* Task to complete:
What do the lines say, reproduced word for word, from the first of the entries below through the line bearing "has width=455, height=349."?

* Available data:
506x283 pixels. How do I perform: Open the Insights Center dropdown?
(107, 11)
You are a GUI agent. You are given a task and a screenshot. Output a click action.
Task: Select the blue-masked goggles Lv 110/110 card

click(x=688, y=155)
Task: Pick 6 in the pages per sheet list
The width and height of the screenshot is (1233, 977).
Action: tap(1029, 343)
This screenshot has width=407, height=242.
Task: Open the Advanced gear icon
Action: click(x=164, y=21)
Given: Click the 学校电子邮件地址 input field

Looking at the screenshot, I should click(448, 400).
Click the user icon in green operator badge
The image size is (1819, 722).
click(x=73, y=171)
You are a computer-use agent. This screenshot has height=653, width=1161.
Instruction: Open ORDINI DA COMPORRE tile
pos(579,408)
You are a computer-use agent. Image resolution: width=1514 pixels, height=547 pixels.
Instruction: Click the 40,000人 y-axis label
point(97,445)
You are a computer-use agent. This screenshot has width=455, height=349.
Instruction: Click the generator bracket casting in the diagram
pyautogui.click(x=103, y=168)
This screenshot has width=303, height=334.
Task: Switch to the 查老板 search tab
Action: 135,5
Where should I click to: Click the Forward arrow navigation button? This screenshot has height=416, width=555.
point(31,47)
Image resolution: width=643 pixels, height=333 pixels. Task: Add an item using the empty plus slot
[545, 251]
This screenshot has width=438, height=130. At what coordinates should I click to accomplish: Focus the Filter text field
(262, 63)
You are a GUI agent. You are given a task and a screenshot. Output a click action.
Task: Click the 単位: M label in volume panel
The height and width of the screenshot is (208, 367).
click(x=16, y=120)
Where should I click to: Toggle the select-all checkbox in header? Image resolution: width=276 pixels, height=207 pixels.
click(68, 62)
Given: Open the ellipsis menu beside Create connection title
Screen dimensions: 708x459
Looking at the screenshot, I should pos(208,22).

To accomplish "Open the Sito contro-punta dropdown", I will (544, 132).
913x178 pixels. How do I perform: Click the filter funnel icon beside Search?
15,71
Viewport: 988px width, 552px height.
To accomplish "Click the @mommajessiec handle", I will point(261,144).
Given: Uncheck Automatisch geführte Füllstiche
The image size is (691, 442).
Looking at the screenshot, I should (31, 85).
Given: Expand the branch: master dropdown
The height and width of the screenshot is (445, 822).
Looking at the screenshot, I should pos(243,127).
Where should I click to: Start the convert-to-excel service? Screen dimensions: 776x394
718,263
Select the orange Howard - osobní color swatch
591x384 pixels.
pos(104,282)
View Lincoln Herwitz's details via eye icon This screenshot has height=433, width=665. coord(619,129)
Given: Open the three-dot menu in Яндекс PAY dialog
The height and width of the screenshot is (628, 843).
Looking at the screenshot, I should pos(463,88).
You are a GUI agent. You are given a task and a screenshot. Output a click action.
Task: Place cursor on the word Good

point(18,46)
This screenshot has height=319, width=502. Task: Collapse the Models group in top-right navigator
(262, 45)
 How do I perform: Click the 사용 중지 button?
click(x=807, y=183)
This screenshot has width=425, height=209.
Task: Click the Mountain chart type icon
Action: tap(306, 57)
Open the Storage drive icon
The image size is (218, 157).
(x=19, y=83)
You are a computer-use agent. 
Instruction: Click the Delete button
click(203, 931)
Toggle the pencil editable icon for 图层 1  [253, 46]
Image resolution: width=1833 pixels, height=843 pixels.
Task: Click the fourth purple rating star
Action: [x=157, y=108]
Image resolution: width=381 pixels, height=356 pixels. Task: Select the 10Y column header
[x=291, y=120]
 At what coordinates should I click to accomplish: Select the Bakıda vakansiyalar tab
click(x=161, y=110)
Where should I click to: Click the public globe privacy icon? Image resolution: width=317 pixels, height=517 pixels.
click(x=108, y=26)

* Exercise output:
506x283 pixels. How do I perform: Open the Insights Center dropdown?
(107, 11)
You are a GUI agent. You are given a task and a screenshot. Output a click action.
Task: Select the blue-masked goggles Lv 110/110 card

click(x=688, y=155)
Task: Pick 6 in the pages per sheet list
The width and height of the screenshot is (1233, 977).
Action: tap(1029, 343)
This screenshot has width=407, height=242.
Task: Open the Advanced gear icon
Action: click(x=164, y=21)
Given: Click the 学校电子邮件地址 input field

Looking at the screenshot, I should click(448, 400).
Click the user icon in green operator badge
The image size is (1819, 722).
click(x=73, y=171)
You are a computer-use agent. This screenshot has height=653, width=1161.
Instruction: Open ORDINI DA COMPORRE tile
pos(579,408)
You are a computer-use agent. Image resolution: width=1514 pixels, height=547 pixels.
Instruction: Click the 40,000人 y-axis label
point(97,445)
You are a computer-use agent. This screenshot has width=455, height=349.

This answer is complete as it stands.